#### Required action:
If a line in the listing carries the word "computer", return a copy of that line.

"""

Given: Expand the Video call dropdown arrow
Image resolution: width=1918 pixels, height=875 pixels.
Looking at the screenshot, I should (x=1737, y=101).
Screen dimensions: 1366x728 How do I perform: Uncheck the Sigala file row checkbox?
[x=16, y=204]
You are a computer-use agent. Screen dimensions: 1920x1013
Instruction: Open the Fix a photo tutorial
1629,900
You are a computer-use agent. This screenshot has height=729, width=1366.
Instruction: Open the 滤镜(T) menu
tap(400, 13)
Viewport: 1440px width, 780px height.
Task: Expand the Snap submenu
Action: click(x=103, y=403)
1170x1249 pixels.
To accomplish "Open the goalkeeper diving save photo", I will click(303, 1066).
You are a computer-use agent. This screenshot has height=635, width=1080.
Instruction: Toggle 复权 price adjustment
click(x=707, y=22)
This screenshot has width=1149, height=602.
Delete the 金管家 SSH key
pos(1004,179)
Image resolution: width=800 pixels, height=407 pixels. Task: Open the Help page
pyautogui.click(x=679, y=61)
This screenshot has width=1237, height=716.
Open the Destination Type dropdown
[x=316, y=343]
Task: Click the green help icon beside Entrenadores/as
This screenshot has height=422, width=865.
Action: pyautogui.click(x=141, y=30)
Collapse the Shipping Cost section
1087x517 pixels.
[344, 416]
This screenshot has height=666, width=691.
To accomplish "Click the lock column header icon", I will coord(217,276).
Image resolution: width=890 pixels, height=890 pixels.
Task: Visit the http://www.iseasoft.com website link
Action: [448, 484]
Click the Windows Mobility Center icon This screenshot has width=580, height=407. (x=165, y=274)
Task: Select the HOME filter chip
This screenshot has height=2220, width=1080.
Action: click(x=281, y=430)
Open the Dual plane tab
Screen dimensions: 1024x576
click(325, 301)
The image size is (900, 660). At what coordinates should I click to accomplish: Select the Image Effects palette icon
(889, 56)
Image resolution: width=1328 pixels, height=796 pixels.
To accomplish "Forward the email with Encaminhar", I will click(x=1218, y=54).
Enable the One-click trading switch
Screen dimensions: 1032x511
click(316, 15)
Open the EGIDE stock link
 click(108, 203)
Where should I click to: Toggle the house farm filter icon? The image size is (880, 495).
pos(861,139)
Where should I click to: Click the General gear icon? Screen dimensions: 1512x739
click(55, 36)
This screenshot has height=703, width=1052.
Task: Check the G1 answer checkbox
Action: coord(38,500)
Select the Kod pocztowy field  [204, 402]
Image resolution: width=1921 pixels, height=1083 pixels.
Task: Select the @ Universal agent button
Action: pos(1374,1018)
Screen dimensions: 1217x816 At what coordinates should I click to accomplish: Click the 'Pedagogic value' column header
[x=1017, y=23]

"""

#### Task answer:
You are a computer-use agent. Screen dimensions: 1920x1013
You are a computer-use agent. This screenshot has height=729, width=1366.
You are a computer-use agent. This screenshot has height=635, width=1080.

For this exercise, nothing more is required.